La propaganda tra gli ucraini residenti in Italia è d’altronde molto attiva, ma se la maggior parte dei profughi si limita a scambiarsi video truculenti su Whatsapp, sembra tuttavia che solo i più “idealisti” siano disposti a tornare in patria, e molti di essi più per gettare acqua che non benzina sul fuoco (a differenza dei mercenari stranieri), in veste di volontari o comunque “civili”.

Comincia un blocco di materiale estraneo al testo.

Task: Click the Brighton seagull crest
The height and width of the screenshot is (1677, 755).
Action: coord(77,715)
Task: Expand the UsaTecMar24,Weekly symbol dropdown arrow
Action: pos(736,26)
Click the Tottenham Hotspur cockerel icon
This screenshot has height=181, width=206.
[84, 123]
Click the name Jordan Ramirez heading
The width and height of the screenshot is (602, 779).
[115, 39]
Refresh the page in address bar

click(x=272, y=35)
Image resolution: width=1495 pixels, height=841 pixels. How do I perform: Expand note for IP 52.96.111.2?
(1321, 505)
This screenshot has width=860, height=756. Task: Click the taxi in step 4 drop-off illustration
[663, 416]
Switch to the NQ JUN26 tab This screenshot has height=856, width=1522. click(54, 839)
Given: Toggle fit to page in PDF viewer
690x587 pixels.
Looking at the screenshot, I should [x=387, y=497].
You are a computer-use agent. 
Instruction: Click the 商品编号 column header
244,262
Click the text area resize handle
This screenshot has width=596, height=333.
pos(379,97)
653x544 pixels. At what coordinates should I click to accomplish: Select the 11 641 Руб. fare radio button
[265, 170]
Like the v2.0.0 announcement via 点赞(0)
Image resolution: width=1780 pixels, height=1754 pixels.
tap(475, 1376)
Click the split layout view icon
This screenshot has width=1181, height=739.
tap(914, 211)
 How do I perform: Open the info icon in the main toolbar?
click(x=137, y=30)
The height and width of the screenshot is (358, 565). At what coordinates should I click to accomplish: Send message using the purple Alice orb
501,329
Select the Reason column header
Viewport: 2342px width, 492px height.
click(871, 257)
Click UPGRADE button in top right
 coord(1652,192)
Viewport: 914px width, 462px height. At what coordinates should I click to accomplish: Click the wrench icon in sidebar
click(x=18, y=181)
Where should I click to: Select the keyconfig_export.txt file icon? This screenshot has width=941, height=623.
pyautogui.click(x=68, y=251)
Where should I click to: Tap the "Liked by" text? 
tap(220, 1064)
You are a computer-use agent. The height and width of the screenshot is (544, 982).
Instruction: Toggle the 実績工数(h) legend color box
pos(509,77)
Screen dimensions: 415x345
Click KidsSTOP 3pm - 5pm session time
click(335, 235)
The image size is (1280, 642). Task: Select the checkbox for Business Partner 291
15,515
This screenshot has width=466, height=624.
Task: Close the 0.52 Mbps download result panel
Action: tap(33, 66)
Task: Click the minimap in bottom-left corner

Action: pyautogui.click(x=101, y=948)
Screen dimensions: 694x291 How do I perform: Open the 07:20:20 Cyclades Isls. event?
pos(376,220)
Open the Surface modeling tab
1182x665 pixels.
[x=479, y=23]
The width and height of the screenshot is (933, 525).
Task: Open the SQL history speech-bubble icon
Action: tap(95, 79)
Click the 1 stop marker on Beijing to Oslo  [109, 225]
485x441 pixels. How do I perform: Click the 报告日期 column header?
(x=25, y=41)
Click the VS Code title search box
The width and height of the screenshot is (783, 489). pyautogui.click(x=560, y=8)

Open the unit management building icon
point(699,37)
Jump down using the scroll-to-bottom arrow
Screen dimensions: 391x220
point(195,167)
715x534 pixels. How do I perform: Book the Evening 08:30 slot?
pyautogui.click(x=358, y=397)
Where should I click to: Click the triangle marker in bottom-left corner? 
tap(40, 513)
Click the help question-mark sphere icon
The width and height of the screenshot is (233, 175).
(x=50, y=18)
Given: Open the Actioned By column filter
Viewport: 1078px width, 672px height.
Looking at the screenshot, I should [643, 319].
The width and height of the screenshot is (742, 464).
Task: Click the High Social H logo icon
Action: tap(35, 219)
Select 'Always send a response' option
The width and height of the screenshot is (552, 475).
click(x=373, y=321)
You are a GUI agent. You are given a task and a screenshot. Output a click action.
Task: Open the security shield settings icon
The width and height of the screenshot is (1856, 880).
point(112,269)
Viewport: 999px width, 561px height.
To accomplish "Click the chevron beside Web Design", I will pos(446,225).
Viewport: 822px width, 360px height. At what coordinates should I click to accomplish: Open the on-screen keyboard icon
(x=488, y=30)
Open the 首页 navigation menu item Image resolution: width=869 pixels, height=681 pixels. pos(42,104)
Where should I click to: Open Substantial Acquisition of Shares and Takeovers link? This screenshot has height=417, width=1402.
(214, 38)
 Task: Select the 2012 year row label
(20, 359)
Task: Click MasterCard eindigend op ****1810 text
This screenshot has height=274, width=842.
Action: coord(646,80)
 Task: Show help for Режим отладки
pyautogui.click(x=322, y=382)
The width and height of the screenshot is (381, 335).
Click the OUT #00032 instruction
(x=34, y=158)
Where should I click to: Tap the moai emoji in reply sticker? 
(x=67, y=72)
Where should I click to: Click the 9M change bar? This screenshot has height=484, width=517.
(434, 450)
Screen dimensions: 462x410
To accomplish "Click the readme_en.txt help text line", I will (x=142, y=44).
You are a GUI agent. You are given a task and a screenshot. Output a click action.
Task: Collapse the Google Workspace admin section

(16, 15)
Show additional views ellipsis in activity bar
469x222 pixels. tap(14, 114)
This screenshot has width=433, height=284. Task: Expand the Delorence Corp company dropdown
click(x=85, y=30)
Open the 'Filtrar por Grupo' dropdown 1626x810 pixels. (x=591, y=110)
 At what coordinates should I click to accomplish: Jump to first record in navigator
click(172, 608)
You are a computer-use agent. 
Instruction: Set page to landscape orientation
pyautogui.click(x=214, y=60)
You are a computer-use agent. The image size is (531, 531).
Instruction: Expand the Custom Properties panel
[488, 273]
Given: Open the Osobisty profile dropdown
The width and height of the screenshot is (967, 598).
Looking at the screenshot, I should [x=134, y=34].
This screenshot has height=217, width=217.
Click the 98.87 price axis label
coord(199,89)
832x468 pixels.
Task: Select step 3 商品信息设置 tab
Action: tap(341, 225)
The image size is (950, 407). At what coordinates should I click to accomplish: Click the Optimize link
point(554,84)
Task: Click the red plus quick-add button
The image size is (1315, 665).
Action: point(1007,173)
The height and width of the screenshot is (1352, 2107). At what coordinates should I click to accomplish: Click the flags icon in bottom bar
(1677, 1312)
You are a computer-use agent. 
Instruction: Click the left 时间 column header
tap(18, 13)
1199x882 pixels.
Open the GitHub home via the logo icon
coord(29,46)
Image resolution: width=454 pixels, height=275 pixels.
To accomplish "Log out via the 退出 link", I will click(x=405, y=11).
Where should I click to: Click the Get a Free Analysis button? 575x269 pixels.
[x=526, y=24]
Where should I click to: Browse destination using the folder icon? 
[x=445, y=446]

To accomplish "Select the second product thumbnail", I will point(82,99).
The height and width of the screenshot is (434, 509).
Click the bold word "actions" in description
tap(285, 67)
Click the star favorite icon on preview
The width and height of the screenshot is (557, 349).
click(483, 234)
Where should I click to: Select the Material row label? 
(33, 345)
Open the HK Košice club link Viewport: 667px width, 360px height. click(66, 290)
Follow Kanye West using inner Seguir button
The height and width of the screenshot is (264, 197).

Però tutto questo non importa: gli ucraini vanno tutti rappresentati come eroi pronti al martirio. Nessuno par più ricordare che nel 2019 la stragrande maggioranza degli elettori ucraini premiò Volodymyr Zelenskij (contro l’oligarca Poroshenko) proprio come antitesi a tutti i valori rappresentati dall'”azovismo”. Un comico ebreo non legato ai partiti tradizionali e di orientamento liberal-progressista che prometteva disimpegno e pace, ma che ha immediatamente tradito il proprio programma per trasformarsi in un fanatico in mimetica.
Sono convinto che molti ucraini in Italia non siano così intrisi di russofobia e totalmente disposti a diventare carne da macello per la Nato: eppure lo spirito di riappacificazione sembra totalmente perduto, e uscire da un certo tipo di retorica pare ormai impossibile. D’altro canto, se una vicenda del genere fosse accaduta sul fronte opposto, quanti reportage su Putin che fa uccidere madri di famiglia in nome del nazionalismo, quante pagine sui russi che non rispettano nemmeno per le crocerossine. Noi occidentali siamo ripiombati in schemi mentali abbandonati da decenni, per giunta con la meschinità di farli mettere in pratica a popoli terzi. Armiamoci e partite!